Uma grande série de lançamentos espaciais permitiu que os astrônomos conhecessem cada vez mais detalhes sobre a estrutura dos nossos vizinhos do Sistema Solar. Algumas sondas penetraram nas atmosferas de Vênus, de Marte e de Júpiter. Outras pousaram nas superfícies de Vênus, de Marte, da Lua e do asteróide Eros. Algumas missões colheram material da Lua e do cometa P/Wild2 para posteriores análises em laboratórios.
Até agora sondas espaciais visitaram todos os planetas, com a única exceção de Plutão. Além disso, vários sistemas de satélites e de anéis foram descobertos e estudados por essas sondas, assim como alguns asteróides e cometas.
Na verdade, todas essas missões espaciais foram automáticas pois, como sabemos, o ser humano, por enquanto, caminhou apenas na superfície da Lua. Ao mesmo tempo em que essas sondas eram lançadas, uma série de missões espaciais tripuladas foi realizada pelos Estados Unidos, as missões espaciais Apollo. Essa seqüência de lançamentos culminou com o extraordinário feito de, pela primeira vez, um ser humano, o astronauta norte-americano Neil A. Armstrong, ser levado até um outro corpo celeste, a Lua, no dia 20 de julho de 1969.
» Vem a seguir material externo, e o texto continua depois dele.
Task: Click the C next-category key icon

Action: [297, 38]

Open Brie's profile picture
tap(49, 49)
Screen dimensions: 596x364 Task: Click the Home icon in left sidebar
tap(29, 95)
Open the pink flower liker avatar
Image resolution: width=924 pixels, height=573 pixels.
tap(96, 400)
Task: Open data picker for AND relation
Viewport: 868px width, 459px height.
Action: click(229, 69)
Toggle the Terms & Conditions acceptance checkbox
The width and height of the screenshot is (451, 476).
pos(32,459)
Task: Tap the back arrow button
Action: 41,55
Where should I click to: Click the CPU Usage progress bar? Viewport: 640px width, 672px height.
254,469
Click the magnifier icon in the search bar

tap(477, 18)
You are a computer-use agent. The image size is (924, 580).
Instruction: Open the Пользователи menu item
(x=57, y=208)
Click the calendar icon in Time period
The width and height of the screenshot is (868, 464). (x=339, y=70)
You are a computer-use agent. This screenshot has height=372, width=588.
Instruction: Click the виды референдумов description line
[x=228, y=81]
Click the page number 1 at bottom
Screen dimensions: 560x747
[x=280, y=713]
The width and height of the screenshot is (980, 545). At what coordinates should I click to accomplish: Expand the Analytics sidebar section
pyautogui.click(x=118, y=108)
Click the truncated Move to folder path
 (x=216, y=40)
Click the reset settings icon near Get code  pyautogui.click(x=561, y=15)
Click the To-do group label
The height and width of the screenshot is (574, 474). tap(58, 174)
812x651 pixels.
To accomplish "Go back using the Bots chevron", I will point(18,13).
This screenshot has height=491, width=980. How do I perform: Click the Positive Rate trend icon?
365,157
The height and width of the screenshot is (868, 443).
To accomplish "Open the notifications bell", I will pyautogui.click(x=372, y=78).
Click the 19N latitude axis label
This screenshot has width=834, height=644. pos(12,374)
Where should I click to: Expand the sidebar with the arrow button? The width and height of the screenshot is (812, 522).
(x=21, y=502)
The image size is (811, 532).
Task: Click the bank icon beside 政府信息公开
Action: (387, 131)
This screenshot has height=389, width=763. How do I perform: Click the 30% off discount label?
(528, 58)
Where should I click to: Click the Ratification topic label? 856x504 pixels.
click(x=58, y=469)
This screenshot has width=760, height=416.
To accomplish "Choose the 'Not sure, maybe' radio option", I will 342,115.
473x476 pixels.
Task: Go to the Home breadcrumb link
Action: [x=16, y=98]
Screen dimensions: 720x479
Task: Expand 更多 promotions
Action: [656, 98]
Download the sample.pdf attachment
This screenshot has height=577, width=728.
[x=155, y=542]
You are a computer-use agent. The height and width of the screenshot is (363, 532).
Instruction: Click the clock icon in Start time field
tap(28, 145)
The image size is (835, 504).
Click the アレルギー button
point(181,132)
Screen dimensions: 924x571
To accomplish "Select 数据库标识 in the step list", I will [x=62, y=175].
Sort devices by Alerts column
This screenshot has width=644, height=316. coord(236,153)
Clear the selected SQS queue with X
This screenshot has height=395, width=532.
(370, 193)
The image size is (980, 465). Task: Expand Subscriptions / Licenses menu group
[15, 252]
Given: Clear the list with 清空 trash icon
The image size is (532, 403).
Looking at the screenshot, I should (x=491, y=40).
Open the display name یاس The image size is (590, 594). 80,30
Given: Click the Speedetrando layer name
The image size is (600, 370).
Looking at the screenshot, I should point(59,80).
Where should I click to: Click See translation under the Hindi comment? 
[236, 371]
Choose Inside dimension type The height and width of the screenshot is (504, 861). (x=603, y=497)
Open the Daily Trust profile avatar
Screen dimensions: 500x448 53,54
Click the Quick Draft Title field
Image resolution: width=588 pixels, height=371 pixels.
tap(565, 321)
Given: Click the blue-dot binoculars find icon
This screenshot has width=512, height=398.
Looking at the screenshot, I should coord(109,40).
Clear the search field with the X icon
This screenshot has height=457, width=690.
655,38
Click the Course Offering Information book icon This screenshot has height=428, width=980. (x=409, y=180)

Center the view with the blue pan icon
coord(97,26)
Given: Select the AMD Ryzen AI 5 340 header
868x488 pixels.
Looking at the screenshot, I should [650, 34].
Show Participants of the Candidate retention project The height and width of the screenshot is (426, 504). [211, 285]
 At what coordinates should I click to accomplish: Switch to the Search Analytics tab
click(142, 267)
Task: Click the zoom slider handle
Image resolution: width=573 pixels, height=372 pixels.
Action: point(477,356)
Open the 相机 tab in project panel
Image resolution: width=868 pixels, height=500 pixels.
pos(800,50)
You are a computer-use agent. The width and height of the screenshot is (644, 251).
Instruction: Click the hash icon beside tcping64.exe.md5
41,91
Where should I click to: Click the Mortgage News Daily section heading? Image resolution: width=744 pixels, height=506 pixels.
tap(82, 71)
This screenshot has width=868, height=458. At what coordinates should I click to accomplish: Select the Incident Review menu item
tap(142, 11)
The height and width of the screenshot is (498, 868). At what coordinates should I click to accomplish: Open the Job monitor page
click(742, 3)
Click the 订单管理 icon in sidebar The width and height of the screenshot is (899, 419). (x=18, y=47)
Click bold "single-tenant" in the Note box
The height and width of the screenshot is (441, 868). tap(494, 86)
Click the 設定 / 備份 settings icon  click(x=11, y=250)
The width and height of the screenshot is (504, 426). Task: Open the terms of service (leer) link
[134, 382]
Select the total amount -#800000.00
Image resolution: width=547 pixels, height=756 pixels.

Novas missões espaciais estão sendo desenvolvidas para complementar e melhorar nosso conhecimento sobre os objetos do Sistema Solar. Uma coisa, no entanto, é certa: o que sabemos hoje em dia sobre o nosso sistema planetário é muito diferente do que sabíamos há menos de 50 anos. O conjunto de conhecimentos adquiridos a partir dessas missões mudou totalmente a visão que tinhamos sobre o Sistema Solar. As perguntas que hoje fazemos sobre a origem, a formação e a evolução do Sistema Solar como um todo são bastante diferentes daquelas que elaboravamos há algum tempo. Um exemplo muito simples é a questão dos anéis planetários. Até 1978 dizíamos que Saturno era o único planeta que tinha anéis. A pergunta que nos fazíamos era: porque apenas Saturno tem anéis? Hoje, 26 anos depois, sabemos que todos os planetas gigantes possuem anéis e passamos a nos perguntar sobre quais os processos físicos que determinaram essa característica.
É importante destacar que estas duas perguntas são intrinsecamente muito distintas já que na primeira estamos buscando um processo físico que diferencia um único objeto dentro de um conjunto. Na segunda, estamos procurando um processo comum neste mesmo conjunto e o estudo da natureza nos diz que o "comum" é mais aceitável do que a "exceção", embora nunca possamos excluir, a princípio, esta última possibilidade!